Using Hadoop for Data Analytics

Question

I have a question regarding implementation of hadoop in one of my projects. Basically the requirement is that, we receive bunch of logs on daily basis containing information regarding videos(When it was played, when it stopped, which user playe it etc).

What we have to do is analyze these files and return stats data in response to an HTTP request. Example request: http://somesite/requestData?startDate=someDate&endDate=anotherDate. Basically this request asks for count of all videos played between a date Range.

My question is can we use hadoop to solve this?

I have read in various articles hadoop is not real time. So to approach this scenario should i use hadoop in conjunction with MySQL?
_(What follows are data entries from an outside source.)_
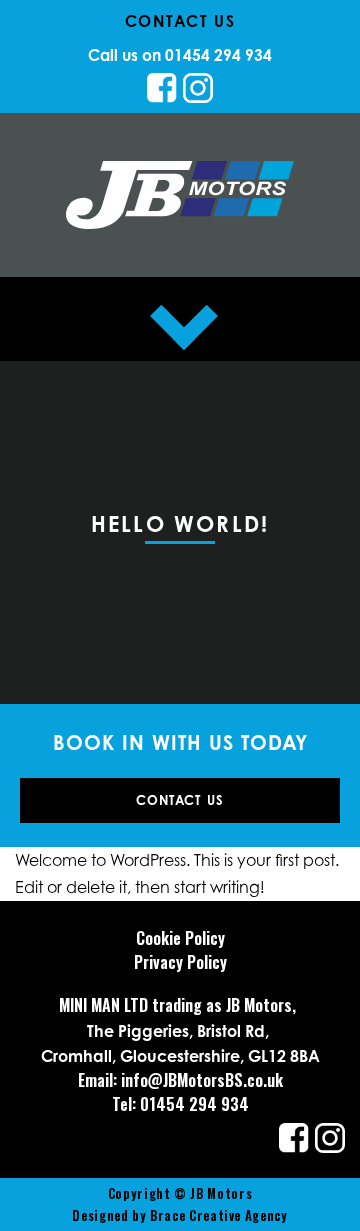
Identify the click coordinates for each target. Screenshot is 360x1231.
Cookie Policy (180, 938)
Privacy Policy (180, 962)
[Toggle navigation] (180, 319)
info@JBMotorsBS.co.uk (202, 1080)
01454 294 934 (218, 55)
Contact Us (180, 800)
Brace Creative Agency (218, 1215)
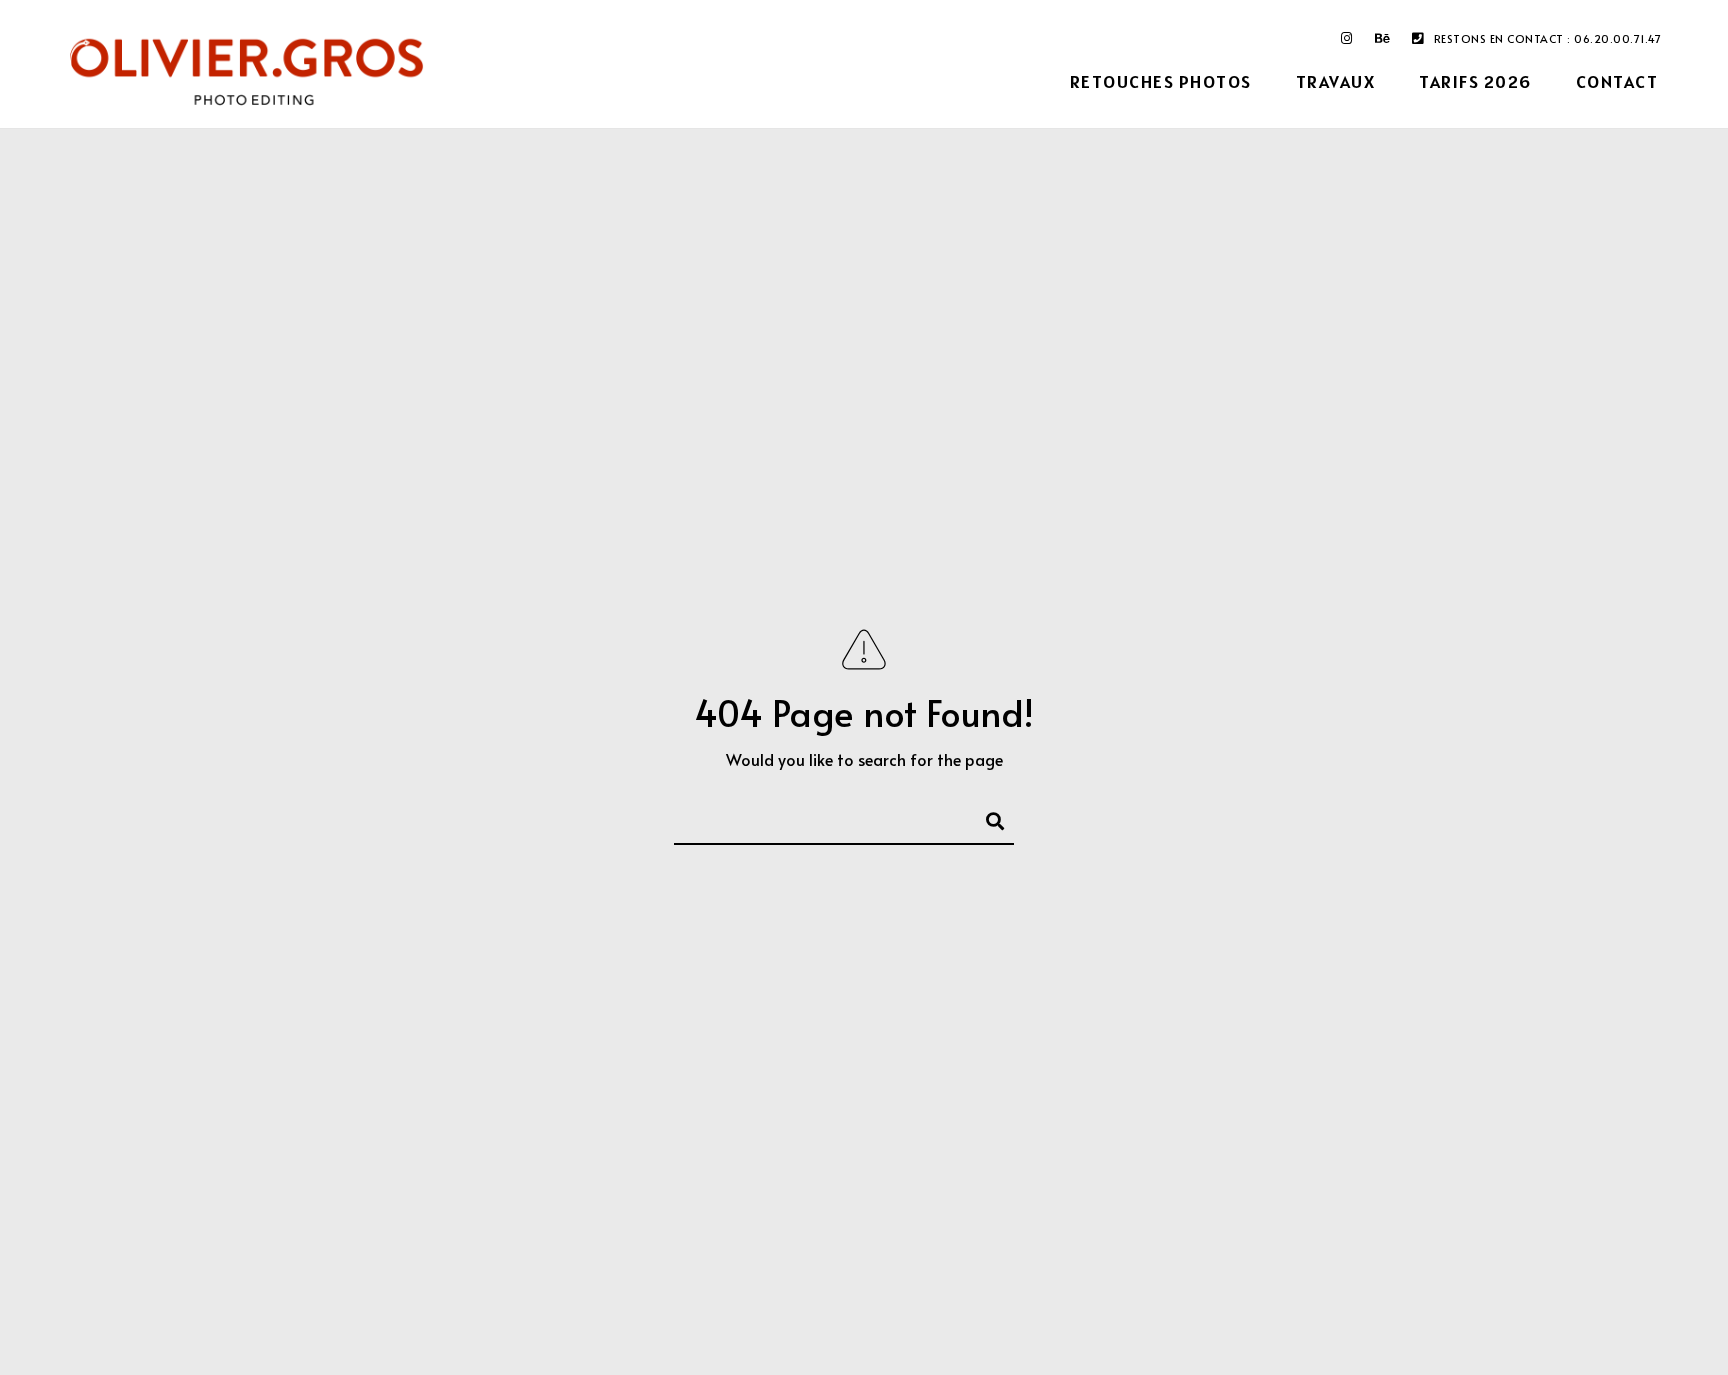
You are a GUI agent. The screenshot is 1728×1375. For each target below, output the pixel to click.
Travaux (1336, 81)
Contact (1617, 81)
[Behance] (1383, 42)
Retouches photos (1161, 81)
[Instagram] (1347, 42)
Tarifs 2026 (1475, 81)
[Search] (986, 817)
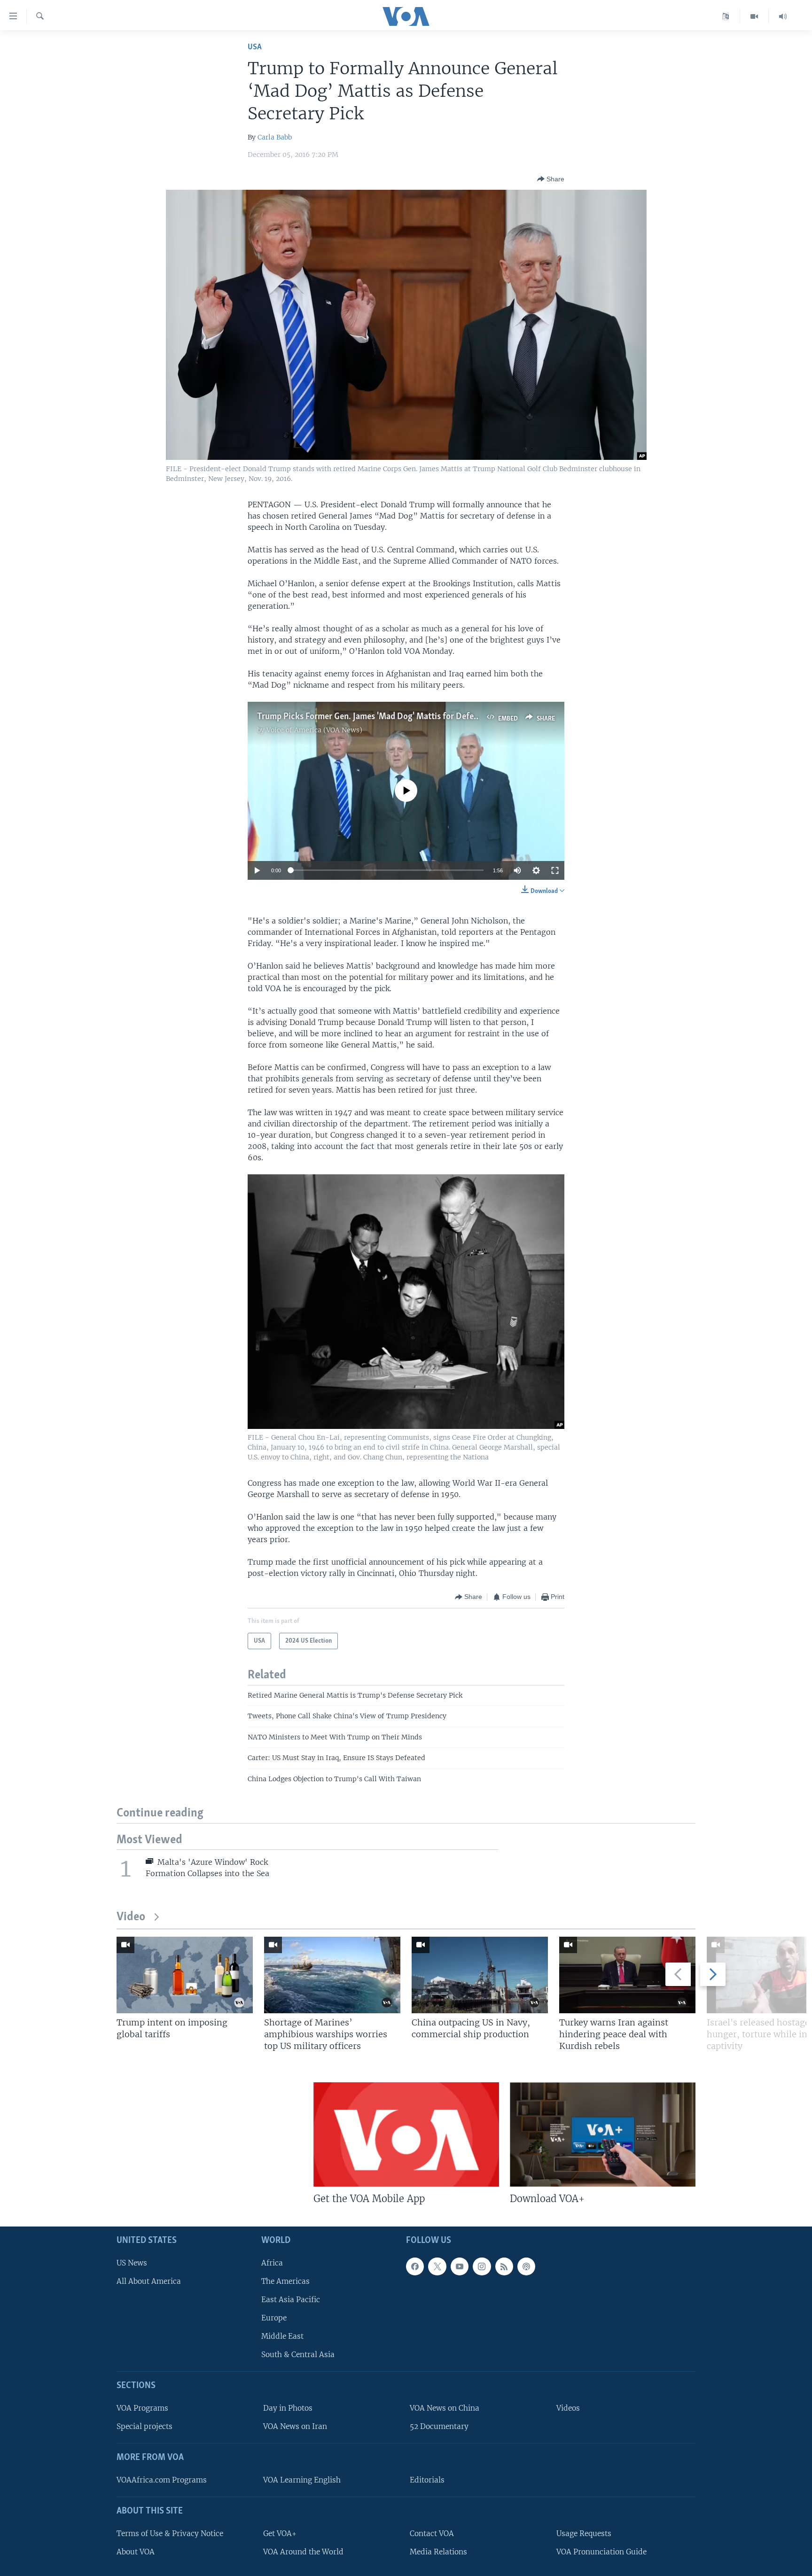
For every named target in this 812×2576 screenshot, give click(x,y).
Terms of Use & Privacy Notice (170, 2533)
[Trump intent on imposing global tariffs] (185, 1975)
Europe (274, 2317)
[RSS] (504, 2266)
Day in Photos (287, 2408)
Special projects (144, 2426)
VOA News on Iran (295, 2426)
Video (131, 1917)
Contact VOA (432, 2533)
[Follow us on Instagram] (482, 2266)
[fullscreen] (555, 870)
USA (255, 47)
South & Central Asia (298, 2354)
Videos (568, 2408)
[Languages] (725, 16)
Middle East (282, 2336)
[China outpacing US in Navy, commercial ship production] (480, 1975)
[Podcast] (526, 2266)
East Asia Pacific (290, 2299)
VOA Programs (142, 2408)
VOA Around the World (303, 2551)
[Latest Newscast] (783, 16)
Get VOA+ (280, 2533)
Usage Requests (583, 2533)
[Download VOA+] (602, 2134)
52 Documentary (439, 2426)
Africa (272, 2262)
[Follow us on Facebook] (415, 2266)
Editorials (427, 2479)
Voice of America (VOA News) (314, 730)
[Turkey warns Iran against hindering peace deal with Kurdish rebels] (627, 1975)
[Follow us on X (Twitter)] (437, 2266)
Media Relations (438, 2551)
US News (132, 2262)
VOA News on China (444, 2408)
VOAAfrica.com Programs (162, 2479)
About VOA (136, 2551)
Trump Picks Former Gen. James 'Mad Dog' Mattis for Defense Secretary (390, 717)
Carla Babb (275, 137)
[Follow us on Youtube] (459, 2266)
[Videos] (754, 16)
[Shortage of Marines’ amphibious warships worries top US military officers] (332, 1975)
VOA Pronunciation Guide (601, 2551)
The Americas (285, 2281)
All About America (149, 2281)
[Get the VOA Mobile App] (406, 2134)
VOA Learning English (302, 2479)
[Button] (550, 179)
What i have thought of doing is to write a Map/Reduce job and store count for each video for each day in mysql. The hadoop job can be scheduled to run like once a day. Mysql data can then be used to serve the request in real time.

Is this approach correct? Is hive useful in this in any way? Please provide some guidance on this.

Frankie · Answer 1 · Sep 28, 2018

Yes, your approach is correct - you can create the per day data with MR job or Hive and store them in MySQL for serving in real time.

However newer versions of Hive when configured with Tez can provide decent query performance. You could try storing your per day data in Hive serve them directly from there. If the query is a simple select, it should be fast enough.